| Page |
>> Begin

Willie Williams, a.k.a. DJ Will, arrived at Blue Flame Lounge on an early Wednesday afternoon in mid-October. He was there to play songs and create a live soundtrack for the dancing ladies working the day shift at the southwest Atlanta strip club.
Will’s decades-long career is a testament to his ability to make people dance by selecting and mixing great music. A native of Adamsville, he’s entertained crowds at many of the city’s most cherished hip-hop nightclubs, including Club 112 and Club 559.
Credit: HYOSUB SHIN / AJC
Credit: HYOSUB SHIN / AJC
He also has 20 years of experience working in radio, starting at urban-format stations V-103 and Hot 97.5, Atlanta’s first all-hip-hop radio station, and he’s toured with acts like his lifelong friend and collaborator Jonathan “Lil Jon” Smith.
During a conversation in the club’s locker room, where he sat near a plaque recognizing the Blue Flame’s role in the success of Lil Jon’s hit 2003 song “Get Low” (given to the club by the “king of crunk” rapper himself), Will said the goal is essentially the same when he’s working at Blue Flame, Atlanta’s oldest Black-owned strip club. Still, there are still nuances that make strip-club deejaying quite different.

>> End

| What this exercise asks |
(1) List every nightclub or strip club that the profile of DJ Will names.
(2) Duplicate everything in the profile of DJ Will from "During a conversation" down to "deejaying quite different.".

| Records supplied |
>> Begin

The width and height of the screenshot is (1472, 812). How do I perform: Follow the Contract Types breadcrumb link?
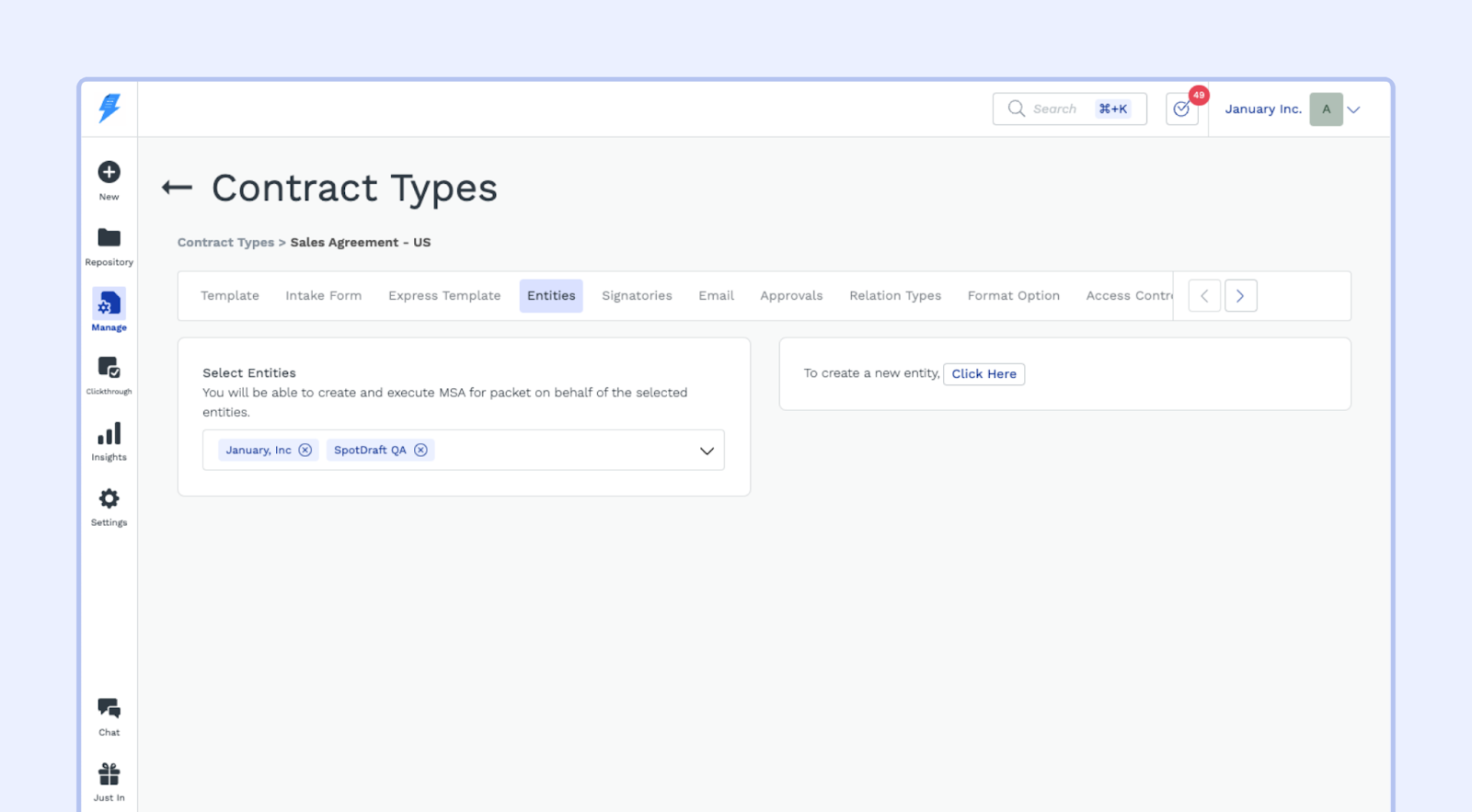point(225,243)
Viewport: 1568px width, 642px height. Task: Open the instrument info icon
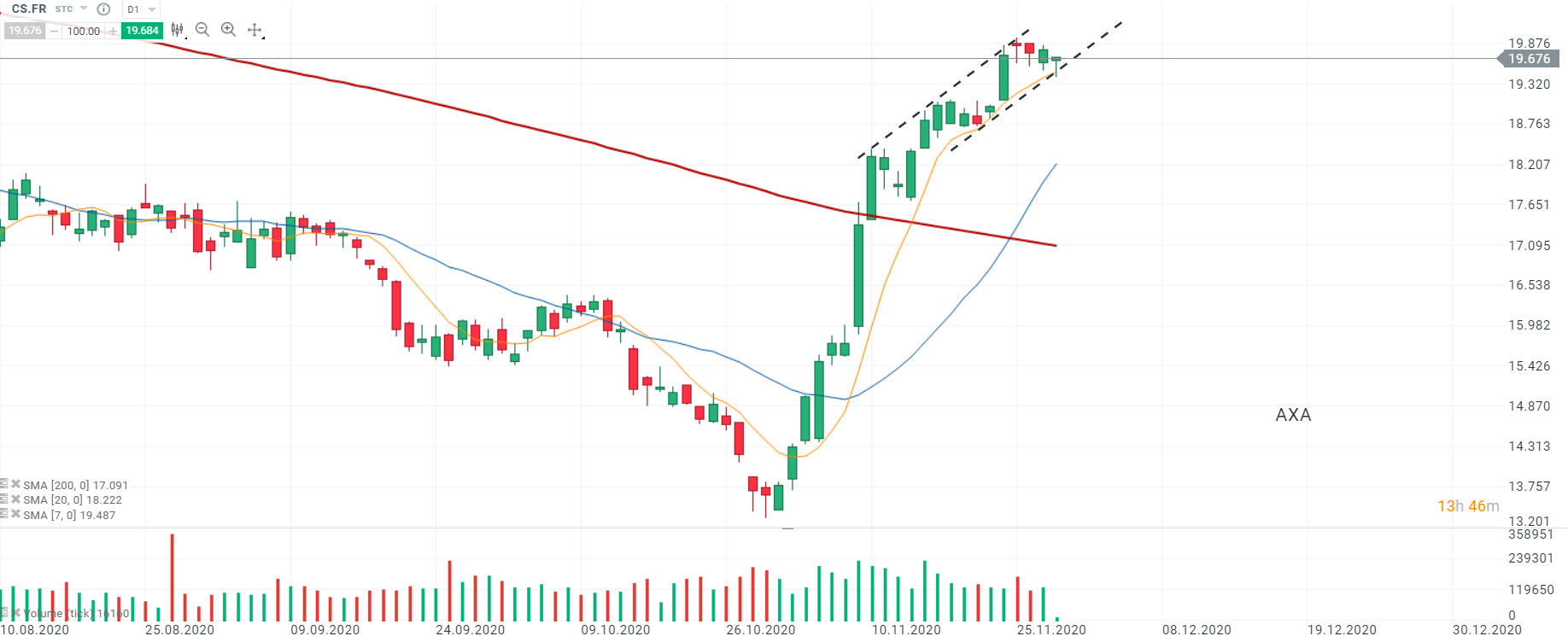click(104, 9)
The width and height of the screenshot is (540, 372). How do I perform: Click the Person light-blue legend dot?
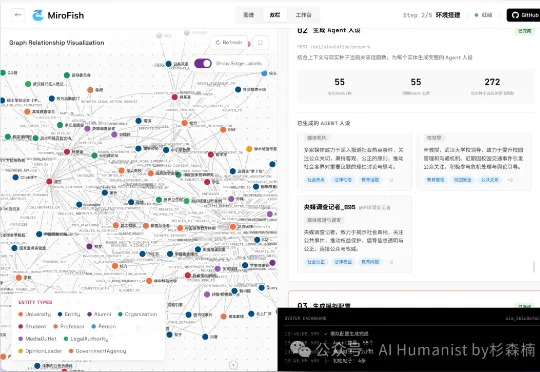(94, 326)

>> End
>> Begin

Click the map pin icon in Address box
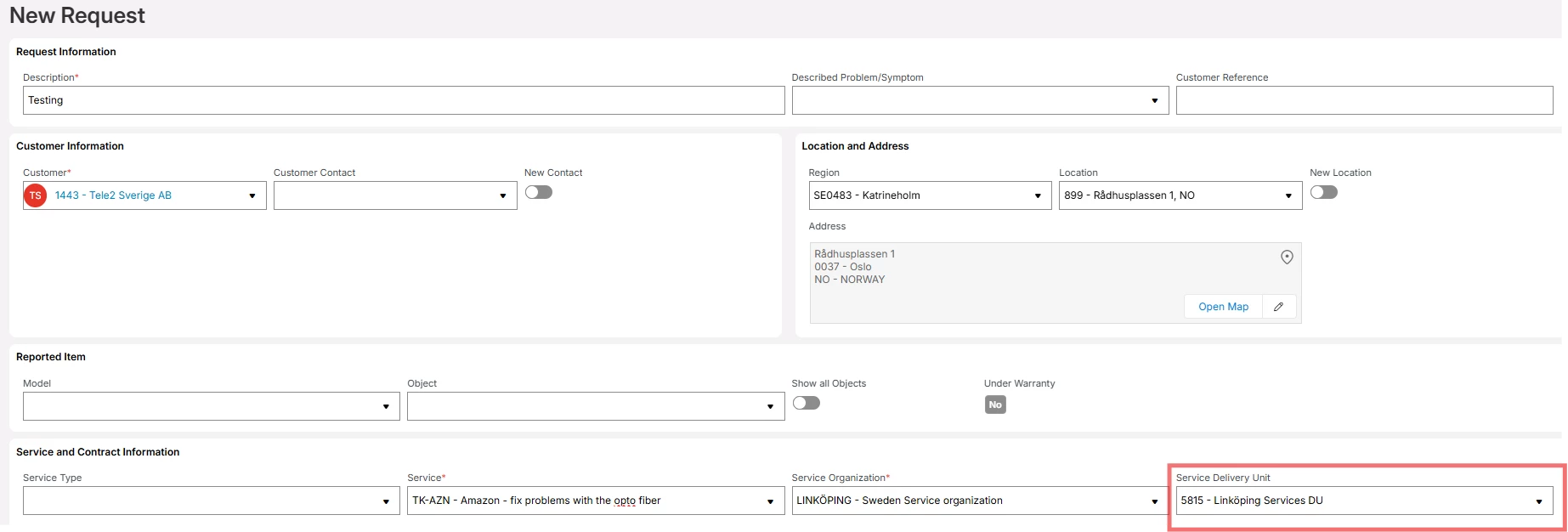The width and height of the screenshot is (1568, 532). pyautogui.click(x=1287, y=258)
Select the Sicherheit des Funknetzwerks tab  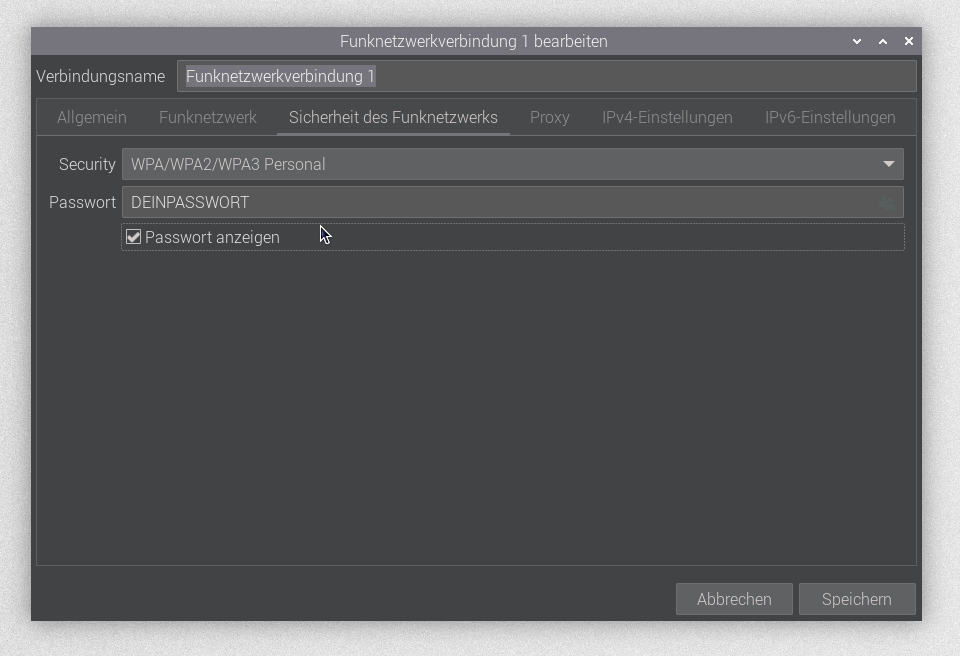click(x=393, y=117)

>> End

| Results by task |
(1)
Blue Flame Lounge
Club 112
Club 559

(2)
During a conversation in the club’s locker room, where he sat near a plaque recognizing the Blue Flame’s role in the success of Lil Jon’s hit 2003 song “Get Low” (given to the club by the “king of crunk” rapper himself), Will said the goal is essentially the same when he’s working at Blue Flame, Atlanta’s oldest Black-owned strip club. Still, there are still nuances that make strip-club deejaying quite different.